15 People Dismissed Over GM Ignition Switch Recall – ABC News

Posted: Thursday, June 05, 2014
PHOTO: Mary Barra, CEO of General Motors, holds a press conference, June 5, 2014.

General Motors says a pattern of incompetence and neglect, not a larger conspiracy or cover-up, is to blame for a long-delayed recall of defective ignition switches.

GM CEO Mary Barra, who released the results of an internal investigation into the company’s missteps on Thursday, said 15 employees — many of them senior legal and engineering executives — have been forced out of the company for failing to disclose the defect, which the company links to 13 deaths and 54 crashes in which the air bags didn’t deploy. Five other employees have been disciplined.

GM also said it will establish a compensation program for families of victims and those who suffered serious injuries in accidents related to the switches. The program is expected to begin taking claims Aug. 1.
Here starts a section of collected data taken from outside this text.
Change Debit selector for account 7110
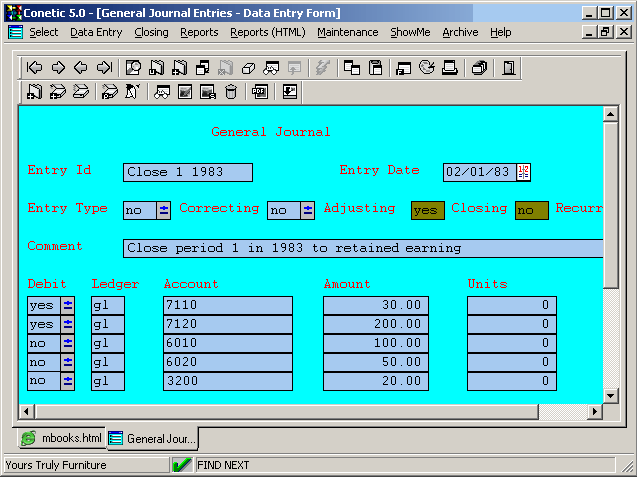coord(68,305)
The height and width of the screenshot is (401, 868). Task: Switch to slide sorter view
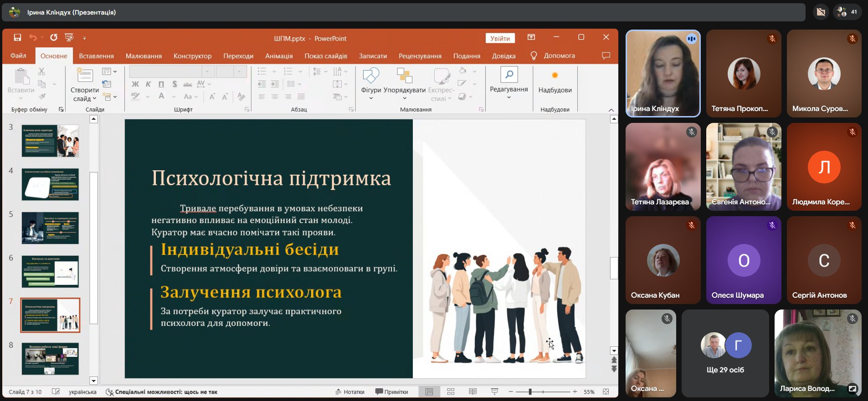tap(451, 392)
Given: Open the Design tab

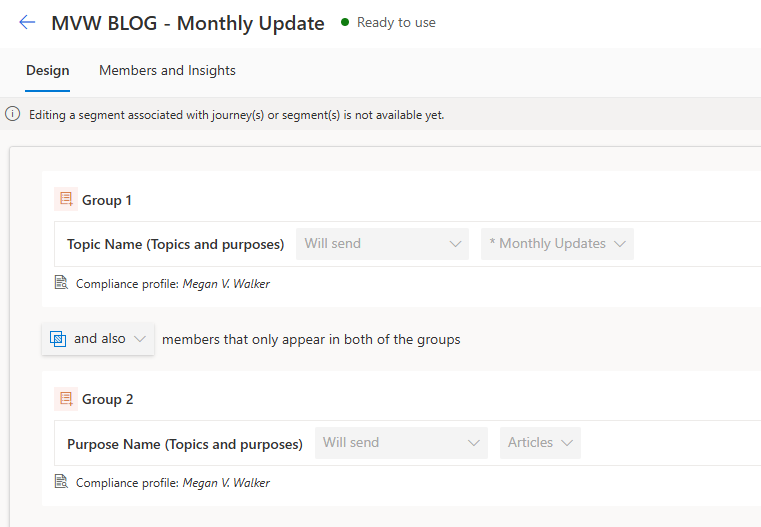Looking at the screenshot, I should 48,71.
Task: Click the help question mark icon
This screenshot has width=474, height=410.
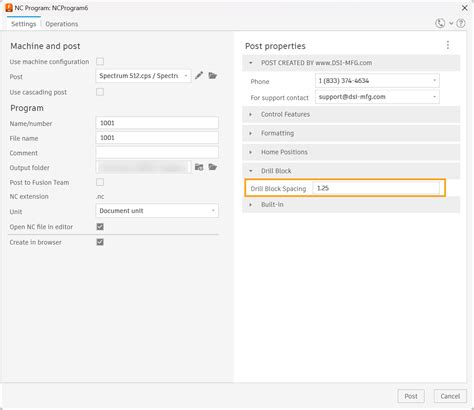Action: 461,23
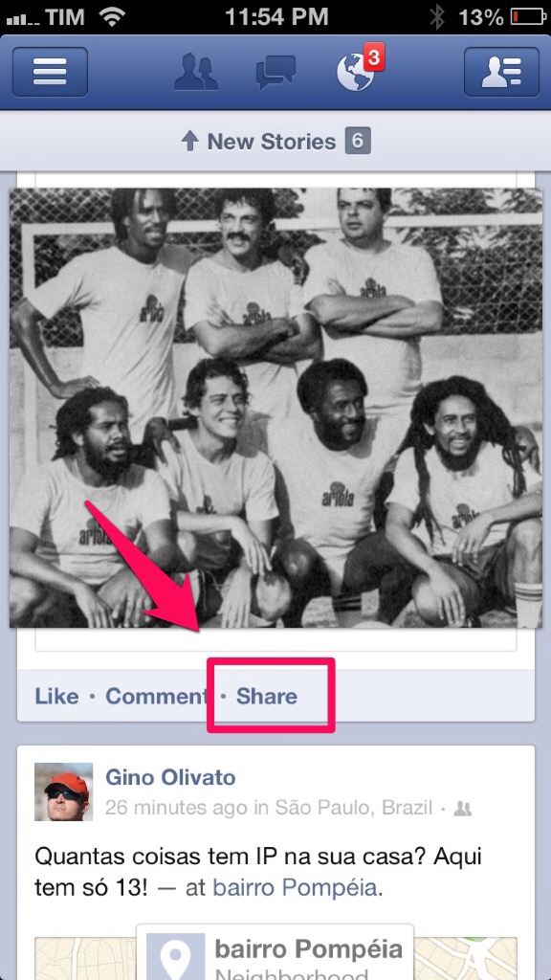Tap the New Stories up arrow
The width and height of the screenshot is (551, 980).
[189, 142]
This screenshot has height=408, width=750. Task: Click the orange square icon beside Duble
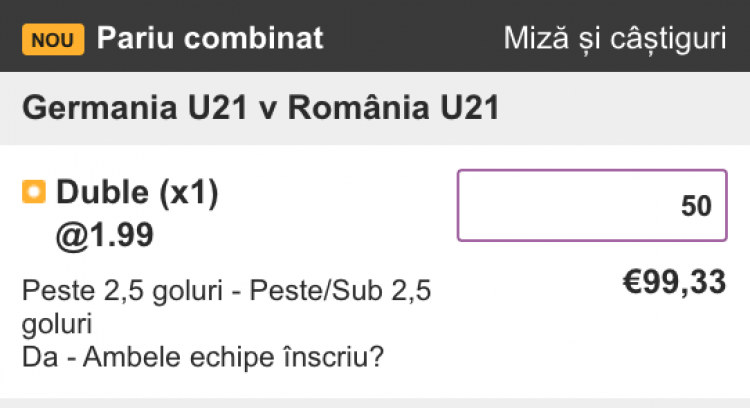click(34, 192)
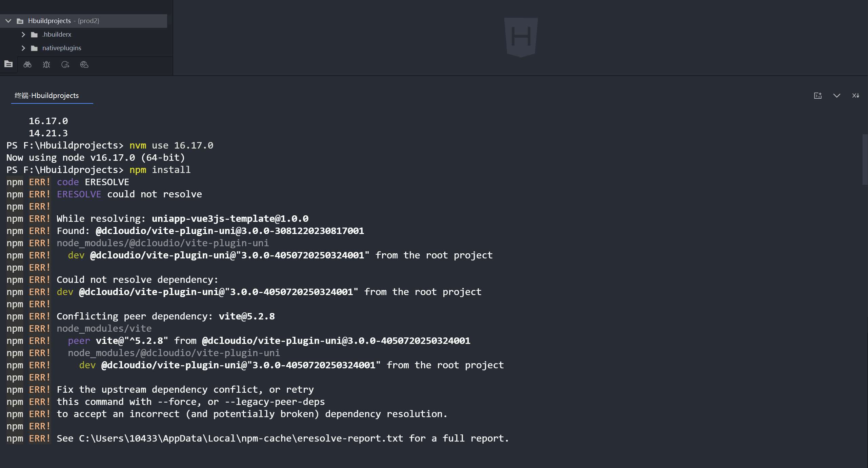The height and width of the screenshot is (468, 868).
Task: Click the terminal vertical scrollbar
Action: [865, 159]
Barra called the 315-page report by attorney Anton Valukas, whom GM hired in March to do the investigation, “brutally tough and deeply troubling.” It lays bare a company that operated in silos, and employees who didn’t take responsibility for problems or treat them with any urgency. Mistakes were made repeatedly as far back as 2002, when GM decided to use a switch that didn’t meet its own specifications.

“That was a decision made by an engineer that led to tragic consequences,” Barra said.
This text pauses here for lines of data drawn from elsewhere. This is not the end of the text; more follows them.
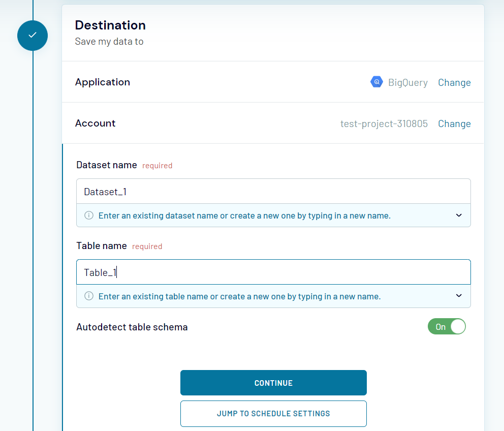
Task: Expand the Dataset name hint chevron
Action: 459,216
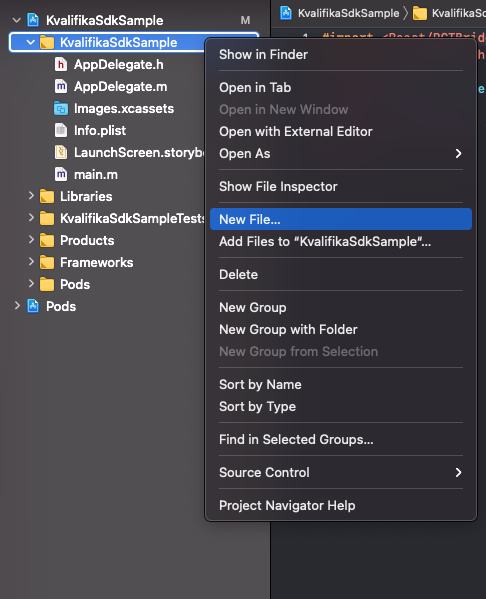Expand the Frameworks folder

31,262
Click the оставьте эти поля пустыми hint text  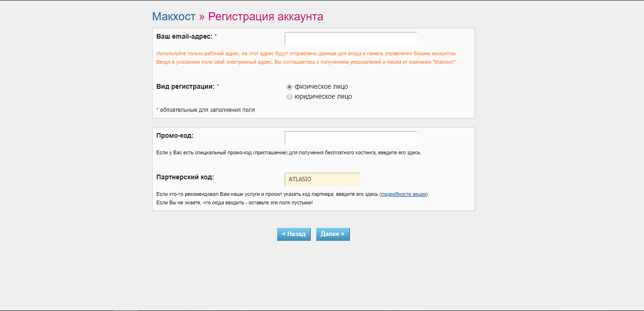coord(234,202)
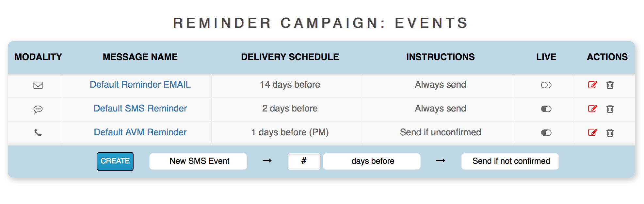Disable live toggle for AVM Reminder
This screenshot has width=644, height=204.
(x=546, y=133)
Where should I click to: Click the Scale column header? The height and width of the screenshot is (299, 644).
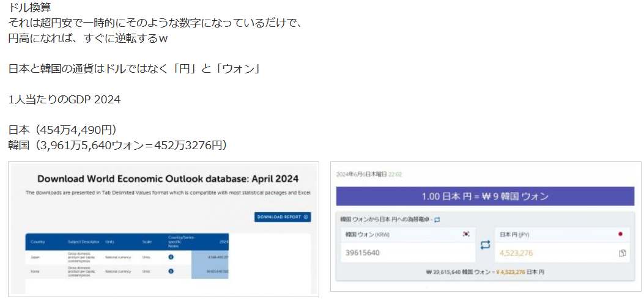coord(147,242)

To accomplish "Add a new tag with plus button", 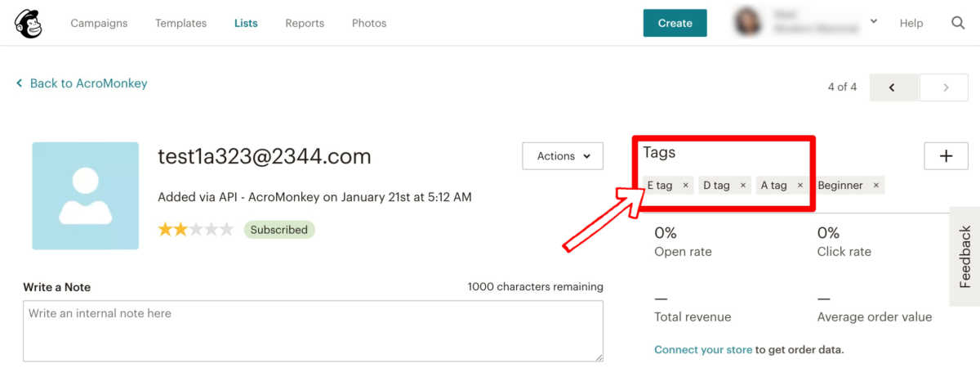I will (x=946, y=156).
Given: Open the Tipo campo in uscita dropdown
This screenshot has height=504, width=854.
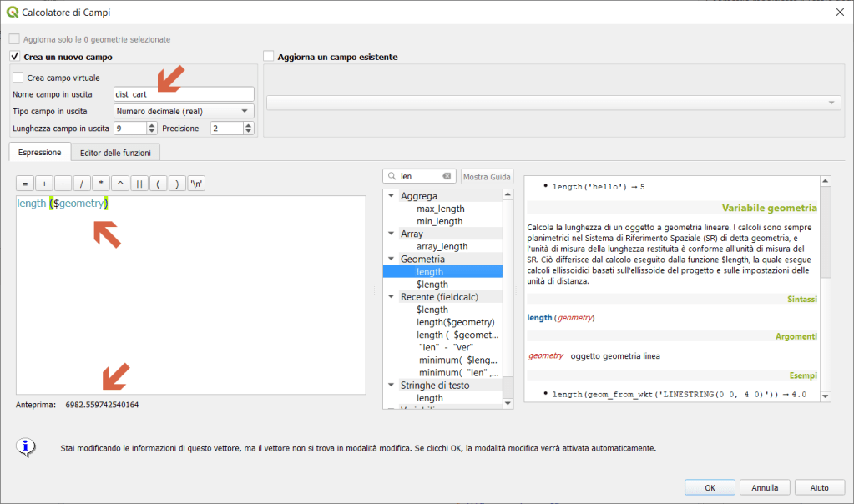Looking at the screenshot, I should coord(184,111).
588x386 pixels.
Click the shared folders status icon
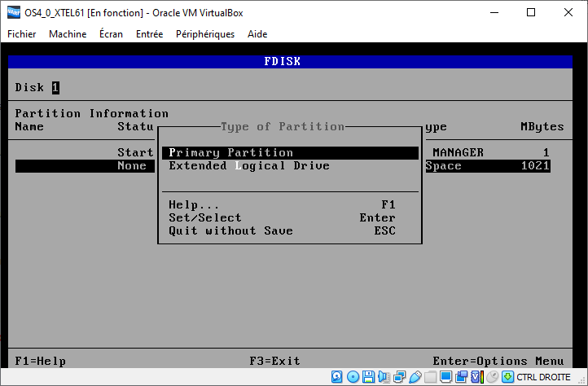point(430,377)
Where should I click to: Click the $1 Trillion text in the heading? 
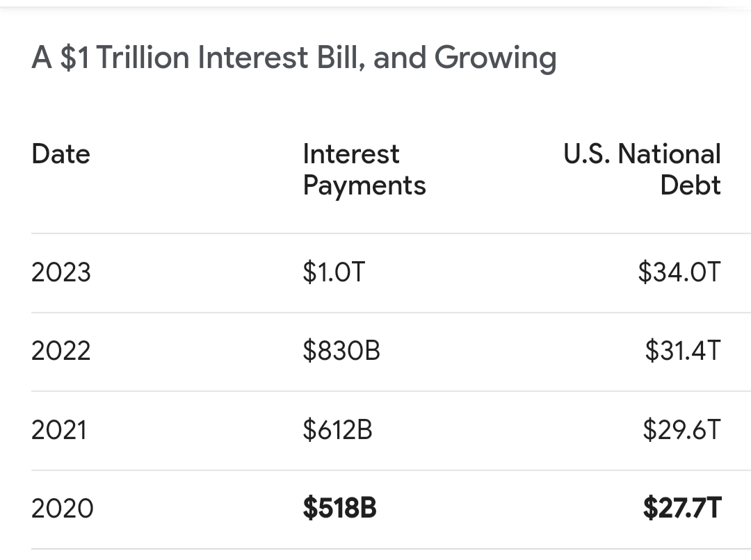pyautogui.click(x=124, y=58)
Since February, GM has recalled 2.6 million older model Chevrolet Cobalts, Saturn Ions and other small cars because their ignitions can slip out of the “run” position and shut down the engine. That disables the power-assisted steering and brakes and can cause drivers to lose control. It also disables the air bags. Trial lawyers suing the company put the death toll close to 60.

Deep within the company, engineers and others believed the ignition switch problem was an inconvenience, a “customer satisfaction” issue rather than a safety problem. Engineers believed that cars could still be steered when the engines shut off, even though the loss of power steering could cause drivers to lose control.

In 2005, the company failed to make a repair that would have cost an estimated 57 cents. A year later, engineer Ray DeGiorgio — who was among the 15 workers fired — approved a change in the switch design but didn’t follow GM’s policy to change the part number. That made the problem much more difficult to track for investigators later on.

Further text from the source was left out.